- [Task brief]: Copy out the lines of the material verbatim, starting at the line containing "Given: Click the 3 Sep 18:45 time label" and ending at the end of the material. Leave the pictures out of your copy.

- [Exercise data]:
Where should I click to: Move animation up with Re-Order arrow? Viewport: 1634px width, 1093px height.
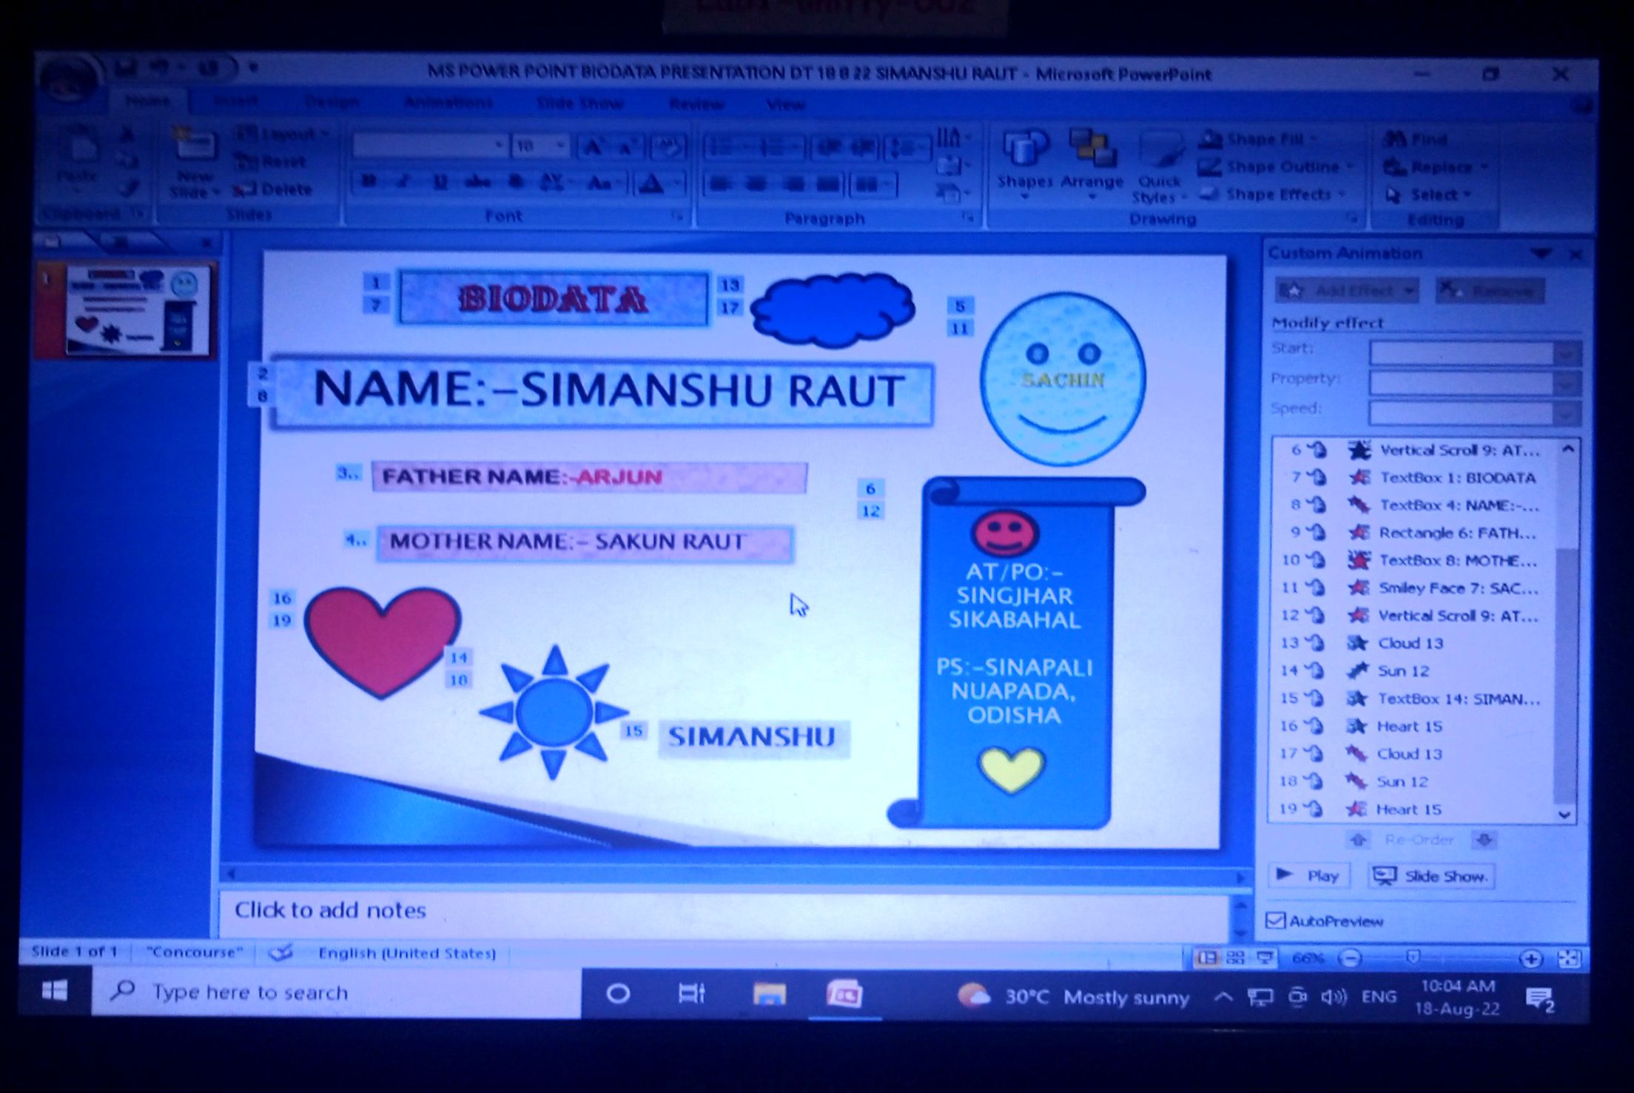(x=1358, y=840)
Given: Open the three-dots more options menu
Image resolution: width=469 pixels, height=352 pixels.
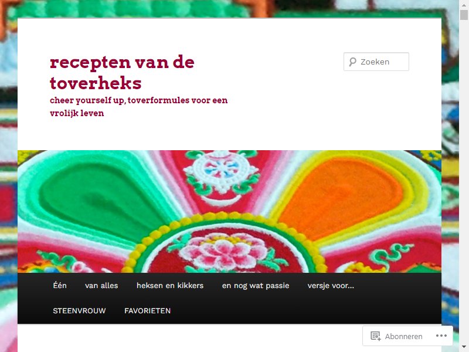Looking at the screenshot, I should (441, 336).
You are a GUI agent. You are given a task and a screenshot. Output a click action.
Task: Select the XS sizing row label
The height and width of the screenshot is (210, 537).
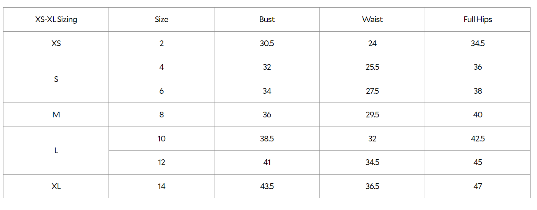point(56,43)
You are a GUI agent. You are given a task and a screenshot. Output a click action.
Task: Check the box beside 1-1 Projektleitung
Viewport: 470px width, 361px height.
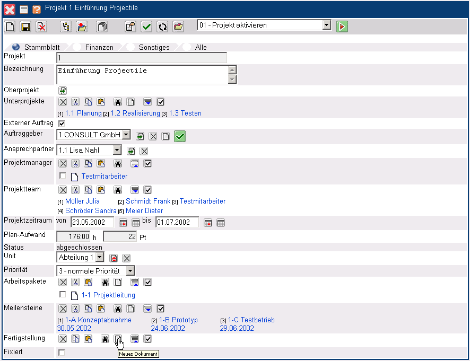63,294
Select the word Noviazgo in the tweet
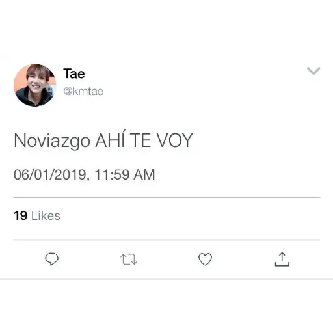 52,141
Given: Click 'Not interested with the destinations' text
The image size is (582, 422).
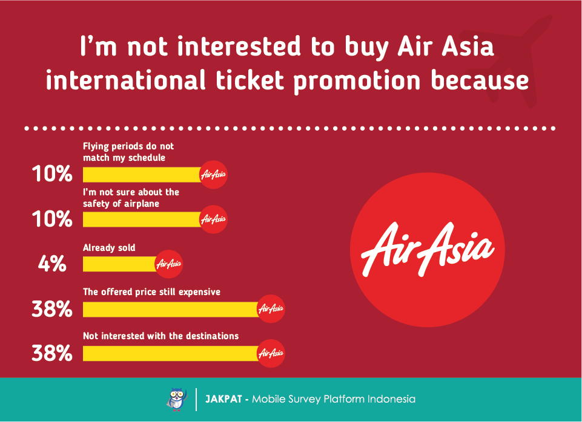Looking at the screenshot, I should pyautogui.click(x=160, y=336).
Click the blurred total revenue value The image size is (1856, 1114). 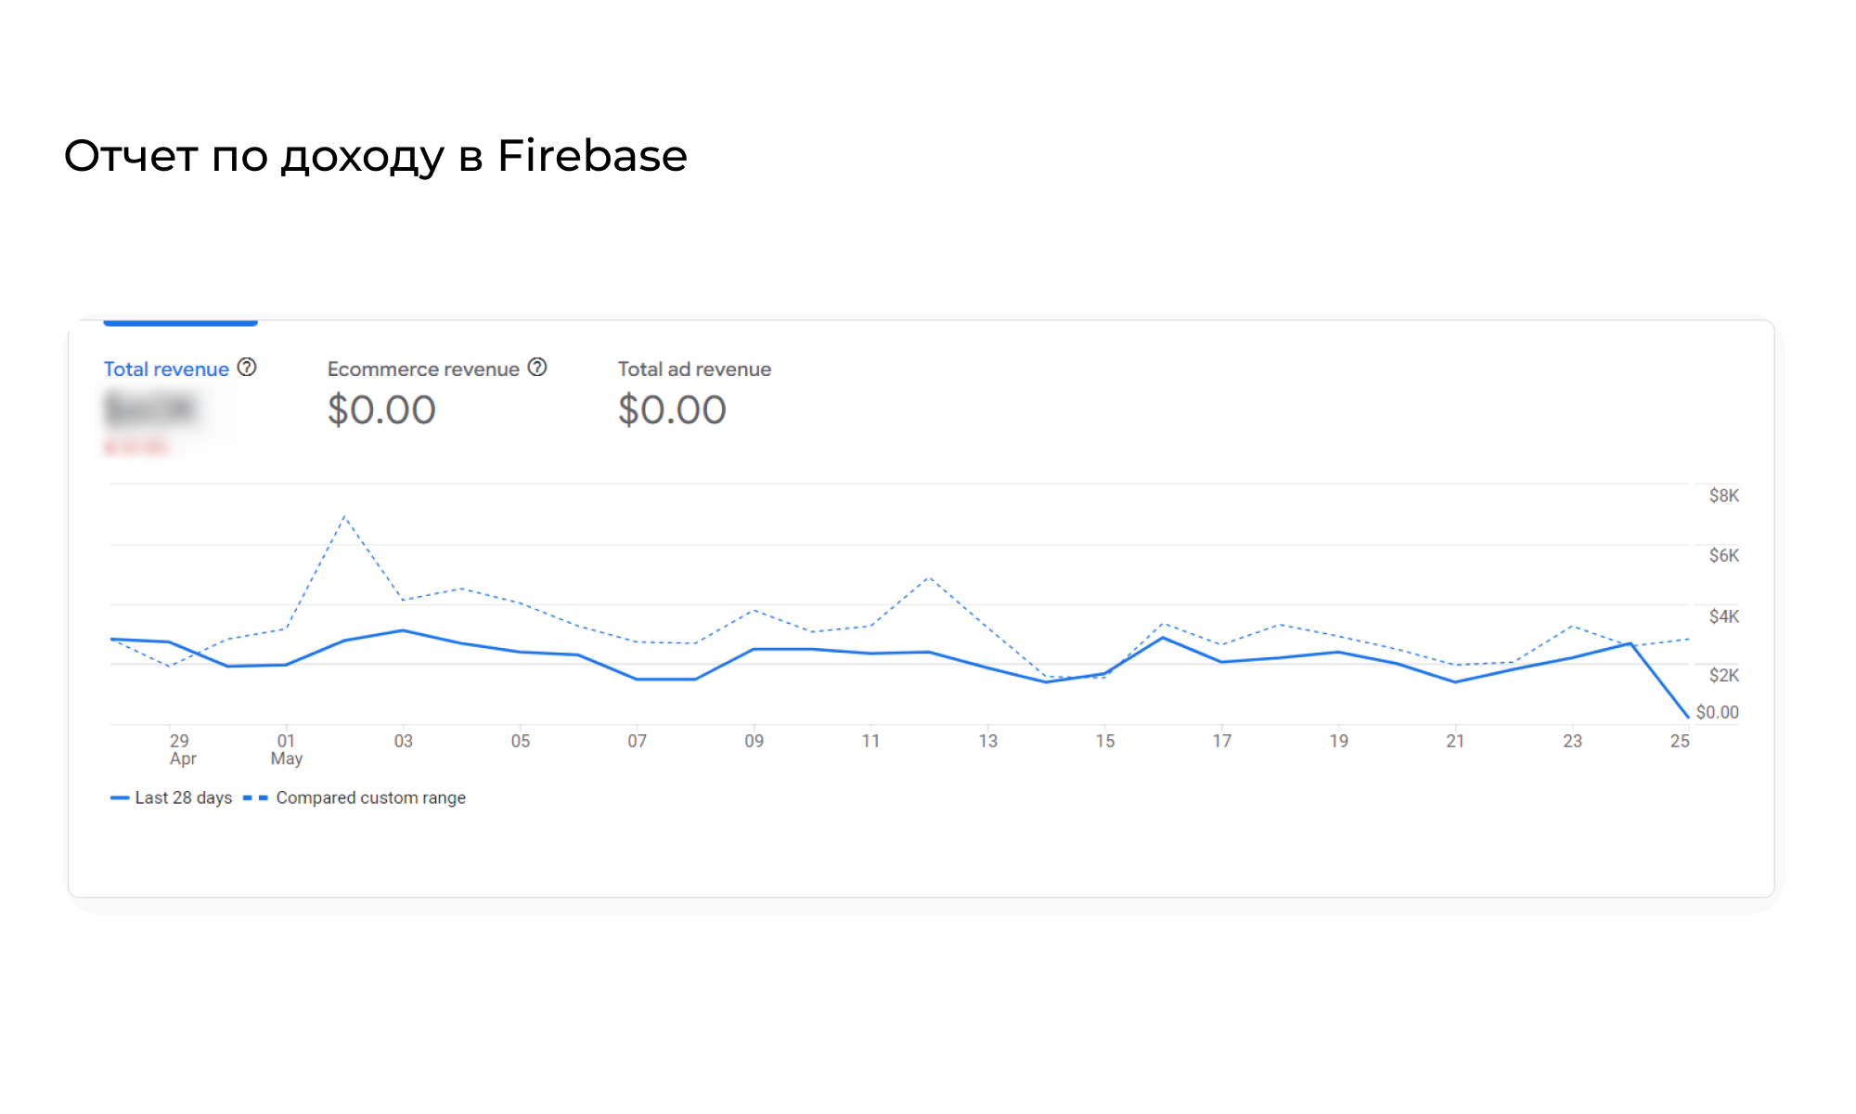tap(150, 408)
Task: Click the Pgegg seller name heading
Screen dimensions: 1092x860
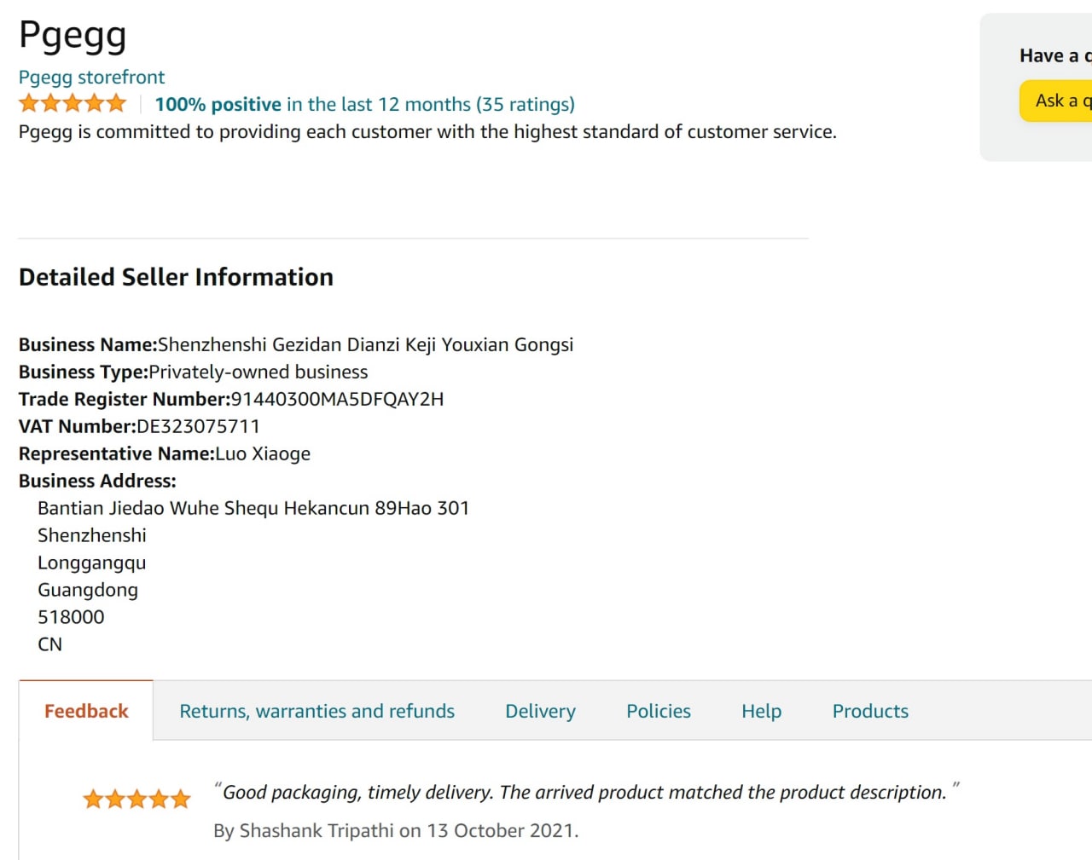Action: pos(73,35)
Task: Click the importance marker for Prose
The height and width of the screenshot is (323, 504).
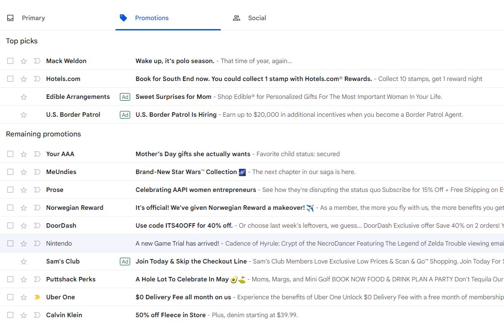Action: click(37, 190)
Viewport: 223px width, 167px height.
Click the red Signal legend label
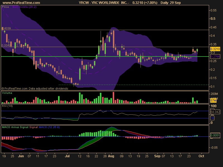33,127
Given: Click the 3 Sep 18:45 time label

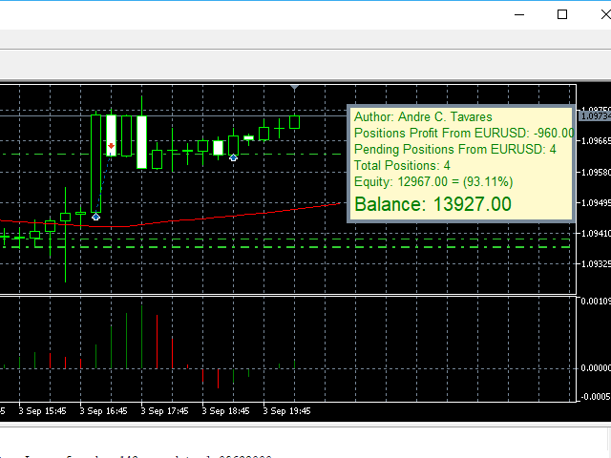Looking at the screenshot, I should (225, 411).
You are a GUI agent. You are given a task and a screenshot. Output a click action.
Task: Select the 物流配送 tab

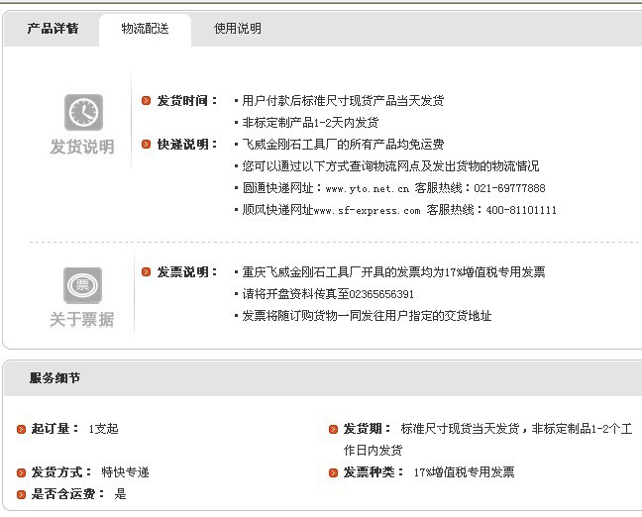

- [Problem solution]:
Given: Click the 3 Sep 18:45 time label

Looking at the screenshot, I should (225, 411).
You are a GUI agent. You are given a task and a screenshot. Output a click action.
Task: Select the 物流配送 tab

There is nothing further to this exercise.